Problem to work on
Without changing a character, output all of the records.

Given records
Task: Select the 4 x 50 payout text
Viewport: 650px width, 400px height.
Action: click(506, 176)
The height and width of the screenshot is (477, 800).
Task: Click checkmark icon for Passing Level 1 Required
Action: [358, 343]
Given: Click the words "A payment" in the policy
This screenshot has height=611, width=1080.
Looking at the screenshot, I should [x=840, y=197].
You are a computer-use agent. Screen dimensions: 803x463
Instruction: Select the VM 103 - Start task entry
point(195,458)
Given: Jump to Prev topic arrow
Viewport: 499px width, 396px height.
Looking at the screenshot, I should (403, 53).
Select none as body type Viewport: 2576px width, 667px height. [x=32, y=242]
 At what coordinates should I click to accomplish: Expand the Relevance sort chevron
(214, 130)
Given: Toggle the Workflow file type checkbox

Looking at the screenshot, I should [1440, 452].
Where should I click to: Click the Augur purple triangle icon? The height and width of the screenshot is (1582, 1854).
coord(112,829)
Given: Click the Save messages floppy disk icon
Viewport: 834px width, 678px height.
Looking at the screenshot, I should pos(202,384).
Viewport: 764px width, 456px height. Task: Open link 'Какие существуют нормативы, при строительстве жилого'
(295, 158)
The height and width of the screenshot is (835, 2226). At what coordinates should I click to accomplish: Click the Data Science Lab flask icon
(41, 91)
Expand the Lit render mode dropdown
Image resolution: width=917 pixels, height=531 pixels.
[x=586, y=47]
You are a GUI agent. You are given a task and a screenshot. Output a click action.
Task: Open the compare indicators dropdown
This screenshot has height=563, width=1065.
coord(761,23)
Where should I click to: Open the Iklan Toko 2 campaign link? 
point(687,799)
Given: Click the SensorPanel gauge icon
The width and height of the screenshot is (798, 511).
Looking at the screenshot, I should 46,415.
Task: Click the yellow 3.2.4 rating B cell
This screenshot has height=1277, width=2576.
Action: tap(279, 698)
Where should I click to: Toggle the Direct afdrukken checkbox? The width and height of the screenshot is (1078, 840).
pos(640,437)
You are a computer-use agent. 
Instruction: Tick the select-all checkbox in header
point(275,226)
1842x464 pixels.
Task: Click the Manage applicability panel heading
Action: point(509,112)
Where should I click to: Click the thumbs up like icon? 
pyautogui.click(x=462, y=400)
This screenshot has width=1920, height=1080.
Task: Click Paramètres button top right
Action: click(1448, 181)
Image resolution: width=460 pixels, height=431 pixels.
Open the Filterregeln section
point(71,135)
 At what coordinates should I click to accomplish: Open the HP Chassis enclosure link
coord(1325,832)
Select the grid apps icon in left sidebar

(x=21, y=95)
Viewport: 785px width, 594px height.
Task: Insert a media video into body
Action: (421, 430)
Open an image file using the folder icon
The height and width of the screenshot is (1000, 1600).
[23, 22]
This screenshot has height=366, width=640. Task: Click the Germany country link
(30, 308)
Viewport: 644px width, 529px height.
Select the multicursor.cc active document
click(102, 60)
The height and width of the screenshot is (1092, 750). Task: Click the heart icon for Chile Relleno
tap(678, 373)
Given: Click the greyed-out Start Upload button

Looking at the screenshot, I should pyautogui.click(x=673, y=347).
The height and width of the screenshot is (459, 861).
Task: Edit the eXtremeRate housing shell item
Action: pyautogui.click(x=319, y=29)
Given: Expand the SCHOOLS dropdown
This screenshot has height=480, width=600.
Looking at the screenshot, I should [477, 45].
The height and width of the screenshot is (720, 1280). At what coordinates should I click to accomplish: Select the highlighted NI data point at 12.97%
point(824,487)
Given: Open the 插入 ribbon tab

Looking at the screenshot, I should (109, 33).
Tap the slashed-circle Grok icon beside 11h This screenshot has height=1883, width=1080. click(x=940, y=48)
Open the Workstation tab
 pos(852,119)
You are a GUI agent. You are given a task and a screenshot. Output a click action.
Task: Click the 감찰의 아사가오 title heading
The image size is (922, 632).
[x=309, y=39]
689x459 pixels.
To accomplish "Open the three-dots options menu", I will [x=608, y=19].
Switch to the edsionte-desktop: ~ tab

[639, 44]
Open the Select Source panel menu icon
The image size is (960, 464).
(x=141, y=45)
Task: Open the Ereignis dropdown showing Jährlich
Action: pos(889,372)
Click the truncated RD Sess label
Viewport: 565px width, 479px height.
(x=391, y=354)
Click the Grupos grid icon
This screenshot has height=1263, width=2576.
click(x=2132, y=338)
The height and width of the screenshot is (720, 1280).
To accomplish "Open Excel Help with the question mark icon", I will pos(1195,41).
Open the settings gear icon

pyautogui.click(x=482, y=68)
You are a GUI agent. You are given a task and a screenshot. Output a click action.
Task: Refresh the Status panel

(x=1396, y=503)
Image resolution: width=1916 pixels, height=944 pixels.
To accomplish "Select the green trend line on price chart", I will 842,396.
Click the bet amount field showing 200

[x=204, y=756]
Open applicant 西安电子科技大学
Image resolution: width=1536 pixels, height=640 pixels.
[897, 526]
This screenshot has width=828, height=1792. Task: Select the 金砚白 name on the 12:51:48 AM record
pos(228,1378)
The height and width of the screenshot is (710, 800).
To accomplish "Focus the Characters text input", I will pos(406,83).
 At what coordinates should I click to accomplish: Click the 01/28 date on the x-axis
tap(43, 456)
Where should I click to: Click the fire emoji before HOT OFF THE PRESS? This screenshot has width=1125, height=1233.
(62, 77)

Written reply
Task: Select the 4 x 50 payout text
Viewport: 650px width, 400px height.
Action: click(506, 176)
The height and width of the screenshot is (477, 800).
Task: Click checkmark icon for Passing Level 1 Required
Action: [358, 343]
Given: Click the words "A payment" in the policy
This screenshot has height=611, width=1080.
Looking at the screenshot, I should [x=840, y=197].
You are a computer-use agent. Screen dimensions: 803x463
Instruction: Select the VM 103 - Start task entry
point(195,458)
Given: Jump to Prev topic arrow
Viewport: 499px width, 396px height.
Looking at the screenshot, I should (403, 53).
Select none as body type Viewport: 2576px width, 667px height. [x=32, y=242]
 At what coordinates should I click to accomplish: Expand the Relevance sort chevron
(214, 130)
Given: Toggle the Workflow file type checkbox

Looking at the screenshot, I should [1440, 452].
Where should I click to: Click the Augur purple triangle icon? The height and width of the screenshot is (1582, 1854).
coord(112,829)
Given: Click the Save messages floppy disk icon
Viewport: 834px width, 678px height.
Looking at the screenshot, I should pos(202,384).
Viewport: 764px width, 456px height. Task: Open link 'Какие существуют нормативы, при строительстве жилого'
(295, 158)
The height and width of the screenshot is (835, 2226). At what coordinates should I click to accomplish: Click the Data Science Lab flask icon
(41, 91)
Expand the Lit render mode dropdown
Image resolution: width=917 pixels, height=531 pixels.
[x=586, y=47]
You are a GUI agent. You are given a task and a screenshot. Output a click action.
Task: Open the compare indicators dropdown
This screenshot has height=563, width=1065.
coord(761,23)
Where should I click to: Open the Iklan Toko 2 campaign link? 
point(687,799)
Given: Click the SensorPanel gauge icon
The width and height of the screenshot is (798, 511).
Looking at the screenshot, I should 46,415.
Task: Click the yellow 3.2.4 rating B cell
This screenshot has height=1277, width=2576.
Action: tap(279, 698)
Where should I click to: Toggle the Direct afdrukken checkbox? The width and height of the screenshot is (1078, 840).
pos(640,437)
You are a computer-use agent. 
Instruction: Tick the select-all checkbox in header
point(275,226)
1842x464 pixels.
Task: Click the Manage applicability panel heading
Action: point(509,112)
Where should I click to: Click the thumbs up like icon? 
pyautogui.click(x=462, y=400)
This screenshot has width=1920, height=1080.
Task: Click Paramètres button top right
Action: click(1448, 181)
Image resolution: width=460 pixels, height=431 pixels.
Open the Filterregeln section
point(71,135)
 At what coordinates should I click to accomplish: Open the HP Chassis enclosure link
coord(1325,832)
Select the grid apps icon in left sidebar

(x=21, y=95)
Viewport: 785px width, 594px height.
Task: Insert a media video into body
Action: (421, 430)
Open an image file using the folder icon
The height and width of the screenshot is (1000, 1600).
[23, 22]
This screenshot has height=366, width=640. Task: Click the Germany country link
(30, 308)
Viewport: 644px width, 529px height.
Select the multicursor.cc active document
click(102, 60)
The height and width of the screenshot is (1092, 750). Task: Click the heart icon for Chile Relleno
tap(678, 373)
Given: Click the greyed-out Start Upload button

Looking at the screenshot, I should pyautogui.click(x=673, y=347).
The height and width of the screenshot is (459, 861).
Task: Edit the eXtremeRate housing shell item
Action: pyautogui.click(x=319, y=29)
Given: Expand the SCHOOLS dropdown
This screenshot has height=480, width=600.
Looking at the screenshot, I should [477, 45].
The height and width of the screenshot is (720, 1280). At what coordinates should I click to accomplish: Select the highlighted NI data point at 12.97%
point(824,487)
Given: Open the 插入 ribbon tab

Looking at the screenshot, I should (109, 33).
Tap the slashed-circle Grok icon beside 11h This screenshot has height=1883, width=1080. click(x=940, y=48)
Open the Workstation tab
 pos(852,119)
You are a GUI agent. You are given a task and a screenshot. Output a click action.
Task: Click the 감찰의 아사가오 title heading
The image size is (922, 632).
[x=309, y=39]
689x459 pixels.
To accomplish "Open the three-dots options menu", I will [x=608, y=19].
Switch to the edsionte-desktop: ~ tab

[639, 44]
Open the Select Source panel menu icon
The image size is (960, 464).
(x=141, y=45)
Task: Open the Ereignis dropdown showing Jährlich
Action: pos(889,372)
Click the truncated RD Sess label
Viewport: 565px width, 479px height.
(x=391, y=354)
Click the Grupos grid icon
This screenshot has height=1263, width=2576.
click(x=2132, y=338)
The height and width of the screenshot is (720, 1280).
To accomplish "Open Excel Help with the question mark icon", I will pos(1195,41).
Open the settings gear icon

pyautogui.click(x=482, y=68)
You are a GUI agent. You are given a task and a screenshot. Output a click action.
Task: Refresh the Status panel

(x=1396, y=503)
Image resolution: width=1916 pixels, height=944 pixels.
To accomplish "Select the green trend line on price chart", I will 842,396.
Click the bet amount field showing 200

[x=204, y=756]
Open applicant 西安电子科技大学
Image resolution: width=1536 pixels, height=640 pixels.
[897, 526]
This screenshot has width=828, height=1792. Task: Select the 金砚白 name on the 12:51:48 AM record
pos(228,1378)
The height and width of the screenshot is (710, 800).
To accomplish "Focus the Characters text input", I will pos(406,83).
 At what coordinates should I click to accomplish: Click the 01/28 date on the x-axis
tap(43, 456)
Where should I click to: Click the fire emoji before HOT OFF THE PRESS? This screenshot has width=1125, height=1233.
(62, 77)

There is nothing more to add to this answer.